:: REQUEST ::
Count the lines of the listing that contain the string "button", treating case as significant. Reply with the number only.

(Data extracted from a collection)
============

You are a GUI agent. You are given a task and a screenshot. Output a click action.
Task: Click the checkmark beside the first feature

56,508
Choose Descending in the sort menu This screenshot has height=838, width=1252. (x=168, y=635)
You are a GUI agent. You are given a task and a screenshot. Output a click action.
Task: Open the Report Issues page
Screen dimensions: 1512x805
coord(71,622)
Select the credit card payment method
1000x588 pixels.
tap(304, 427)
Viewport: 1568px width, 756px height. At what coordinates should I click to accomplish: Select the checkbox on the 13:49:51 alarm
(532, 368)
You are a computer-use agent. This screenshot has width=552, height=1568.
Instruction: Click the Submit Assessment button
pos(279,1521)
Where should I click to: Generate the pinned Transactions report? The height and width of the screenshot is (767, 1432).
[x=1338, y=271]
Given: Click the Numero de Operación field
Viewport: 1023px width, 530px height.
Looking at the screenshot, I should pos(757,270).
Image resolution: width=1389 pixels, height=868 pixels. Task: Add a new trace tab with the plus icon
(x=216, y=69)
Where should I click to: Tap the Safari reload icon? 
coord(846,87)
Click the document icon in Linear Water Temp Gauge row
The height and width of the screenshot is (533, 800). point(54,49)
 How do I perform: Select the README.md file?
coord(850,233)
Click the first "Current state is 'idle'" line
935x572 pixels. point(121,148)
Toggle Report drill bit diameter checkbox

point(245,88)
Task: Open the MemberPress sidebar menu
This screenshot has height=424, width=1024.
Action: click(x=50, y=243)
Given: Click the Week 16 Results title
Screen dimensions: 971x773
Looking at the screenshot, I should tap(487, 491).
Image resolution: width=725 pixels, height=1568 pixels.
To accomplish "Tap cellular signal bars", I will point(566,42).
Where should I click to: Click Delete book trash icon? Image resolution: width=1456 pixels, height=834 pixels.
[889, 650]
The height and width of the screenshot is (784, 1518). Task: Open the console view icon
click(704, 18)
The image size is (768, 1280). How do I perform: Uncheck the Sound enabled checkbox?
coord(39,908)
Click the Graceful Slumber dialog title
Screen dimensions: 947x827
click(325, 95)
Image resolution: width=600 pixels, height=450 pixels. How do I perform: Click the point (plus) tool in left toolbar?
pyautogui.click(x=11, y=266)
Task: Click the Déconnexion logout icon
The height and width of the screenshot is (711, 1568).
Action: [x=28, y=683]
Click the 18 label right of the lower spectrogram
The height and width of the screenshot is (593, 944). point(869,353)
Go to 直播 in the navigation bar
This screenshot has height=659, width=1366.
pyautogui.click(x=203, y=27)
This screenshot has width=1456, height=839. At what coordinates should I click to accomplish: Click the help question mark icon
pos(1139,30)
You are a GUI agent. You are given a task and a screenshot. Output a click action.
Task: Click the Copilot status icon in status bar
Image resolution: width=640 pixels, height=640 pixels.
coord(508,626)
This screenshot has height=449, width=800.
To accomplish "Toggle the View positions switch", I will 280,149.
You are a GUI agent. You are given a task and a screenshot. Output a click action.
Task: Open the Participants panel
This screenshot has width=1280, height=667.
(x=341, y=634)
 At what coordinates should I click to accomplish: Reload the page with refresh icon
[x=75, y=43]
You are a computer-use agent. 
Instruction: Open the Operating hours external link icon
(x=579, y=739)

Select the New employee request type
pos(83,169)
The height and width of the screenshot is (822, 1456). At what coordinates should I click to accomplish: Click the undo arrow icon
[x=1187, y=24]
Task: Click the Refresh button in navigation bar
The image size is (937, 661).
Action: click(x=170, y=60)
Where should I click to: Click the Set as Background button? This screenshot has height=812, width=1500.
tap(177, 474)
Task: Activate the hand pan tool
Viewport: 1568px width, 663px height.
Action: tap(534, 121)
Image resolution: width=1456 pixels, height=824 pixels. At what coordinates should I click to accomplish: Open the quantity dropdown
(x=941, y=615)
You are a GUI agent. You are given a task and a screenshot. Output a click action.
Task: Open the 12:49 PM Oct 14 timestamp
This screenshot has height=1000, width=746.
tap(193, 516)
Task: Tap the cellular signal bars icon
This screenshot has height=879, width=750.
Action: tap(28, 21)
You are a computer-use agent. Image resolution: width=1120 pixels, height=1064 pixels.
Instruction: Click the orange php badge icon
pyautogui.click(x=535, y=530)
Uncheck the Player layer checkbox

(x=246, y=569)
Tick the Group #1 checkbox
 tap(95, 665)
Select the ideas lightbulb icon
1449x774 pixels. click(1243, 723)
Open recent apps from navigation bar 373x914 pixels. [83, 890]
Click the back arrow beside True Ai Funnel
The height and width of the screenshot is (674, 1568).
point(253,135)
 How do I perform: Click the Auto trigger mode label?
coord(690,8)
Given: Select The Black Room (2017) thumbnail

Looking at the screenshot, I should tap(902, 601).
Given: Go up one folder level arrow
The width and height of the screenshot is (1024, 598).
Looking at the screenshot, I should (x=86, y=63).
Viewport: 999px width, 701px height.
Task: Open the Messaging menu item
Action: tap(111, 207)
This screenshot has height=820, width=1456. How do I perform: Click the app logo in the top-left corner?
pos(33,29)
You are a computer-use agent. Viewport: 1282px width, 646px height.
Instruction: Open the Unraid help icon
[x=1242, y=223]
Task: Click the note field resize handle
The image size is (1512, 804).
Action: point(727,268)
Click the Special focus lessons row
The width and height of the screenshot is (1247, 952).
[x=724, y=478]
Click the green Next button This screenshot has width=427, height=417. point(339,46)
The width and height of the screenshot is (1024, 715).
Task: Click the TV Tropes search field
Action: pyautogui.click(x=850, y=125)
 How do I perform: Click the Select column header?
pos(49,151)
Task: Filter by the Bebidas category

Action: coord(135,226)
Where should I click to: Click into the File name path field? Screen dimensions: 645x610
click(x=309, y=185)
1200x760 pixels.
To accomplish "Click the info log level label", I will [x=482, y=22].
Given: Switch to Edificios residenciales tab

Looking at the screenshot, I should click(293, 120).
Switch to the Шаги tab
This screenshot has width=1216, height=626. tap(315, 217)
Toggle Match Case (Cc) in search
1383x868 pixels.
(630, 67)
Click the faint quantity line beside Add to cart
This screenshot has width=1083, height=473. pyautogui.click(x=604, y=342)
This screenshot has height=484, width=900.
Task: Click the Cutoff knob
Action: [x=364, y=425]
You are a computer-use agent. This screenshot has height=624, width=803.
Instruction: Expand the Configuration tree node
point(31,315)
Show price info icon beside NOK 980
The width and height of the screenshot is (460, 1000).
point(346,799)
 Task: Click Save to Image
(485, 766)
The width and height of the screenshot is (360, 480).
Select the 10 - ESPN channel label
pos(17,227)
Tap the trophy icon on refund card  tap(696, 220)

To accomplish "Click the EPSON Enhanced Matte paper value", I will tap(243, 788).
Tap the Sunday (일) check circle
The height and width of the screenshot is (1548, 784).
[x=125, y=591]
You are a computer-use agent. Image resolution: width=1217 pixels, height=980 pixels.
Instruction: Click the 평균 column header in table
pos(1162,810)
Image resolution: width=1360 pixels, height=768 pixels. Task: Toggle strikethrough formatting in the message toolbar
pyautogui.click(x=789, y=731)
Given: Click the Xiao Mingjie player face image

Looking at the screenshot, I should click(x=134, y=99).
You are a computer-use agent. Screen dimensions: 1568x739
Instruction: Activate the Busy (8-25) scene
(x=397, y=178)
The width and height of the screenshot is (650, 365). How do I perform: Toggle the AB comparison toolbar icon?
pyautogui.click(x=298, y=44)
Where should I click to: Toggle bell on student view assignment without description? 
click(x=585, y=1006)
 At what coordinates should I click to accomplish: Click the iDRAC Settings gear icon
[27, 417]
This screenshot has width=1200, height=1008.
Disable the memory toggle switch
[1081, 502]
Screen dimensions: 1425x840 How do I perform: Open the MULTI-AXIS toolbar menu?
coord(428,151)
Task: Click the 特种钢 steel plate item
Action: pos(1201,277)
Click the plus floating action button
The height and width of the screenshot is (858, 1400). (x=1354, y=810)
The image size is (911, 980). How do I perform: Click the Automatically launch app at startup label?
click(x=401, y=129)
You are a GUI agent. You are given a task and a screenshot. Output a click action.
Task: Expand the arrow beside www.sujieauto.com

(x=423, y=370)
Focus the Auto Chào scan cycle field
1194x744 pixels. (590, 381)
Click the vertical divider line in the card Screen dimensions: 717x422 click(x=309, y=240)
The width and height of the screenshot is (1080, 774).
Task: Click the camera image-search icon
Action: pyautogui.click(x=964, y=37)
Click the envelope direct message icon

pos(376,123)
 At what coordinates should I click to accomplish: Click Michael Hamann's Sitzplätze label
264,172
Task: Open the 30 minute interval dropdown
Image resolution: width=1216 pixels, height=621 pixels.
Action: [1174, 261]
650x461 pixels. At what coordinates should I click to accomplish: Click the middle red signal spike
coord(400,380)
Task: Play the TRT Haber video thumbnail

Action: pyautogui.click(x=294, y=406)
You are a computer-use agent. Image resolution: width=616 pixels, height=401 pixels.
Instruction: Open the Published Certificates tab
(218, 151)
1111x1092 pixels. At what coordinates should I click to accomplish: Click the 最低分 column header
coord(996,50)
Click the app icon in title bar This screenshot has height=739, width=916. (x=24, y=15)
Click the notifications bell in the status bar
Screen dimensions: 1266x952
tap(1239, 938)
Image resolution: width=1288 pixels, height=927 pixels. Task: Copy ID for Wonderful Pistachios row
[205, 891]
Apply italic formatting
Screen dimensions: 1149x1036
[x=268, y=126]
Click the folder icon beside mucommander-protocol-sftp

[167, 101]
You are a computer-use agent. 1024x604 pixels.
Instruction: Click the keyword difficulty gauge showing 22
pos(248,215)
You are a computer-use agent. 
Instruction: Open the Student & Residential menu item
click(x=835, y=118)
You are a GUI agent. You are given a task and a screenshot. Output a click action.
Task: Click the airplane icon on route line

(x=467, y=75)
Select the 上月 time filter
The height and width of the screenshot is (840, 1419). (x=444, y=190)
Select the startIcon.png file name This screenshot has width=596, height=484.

============

:: EXERCISE RESPONSE ::
5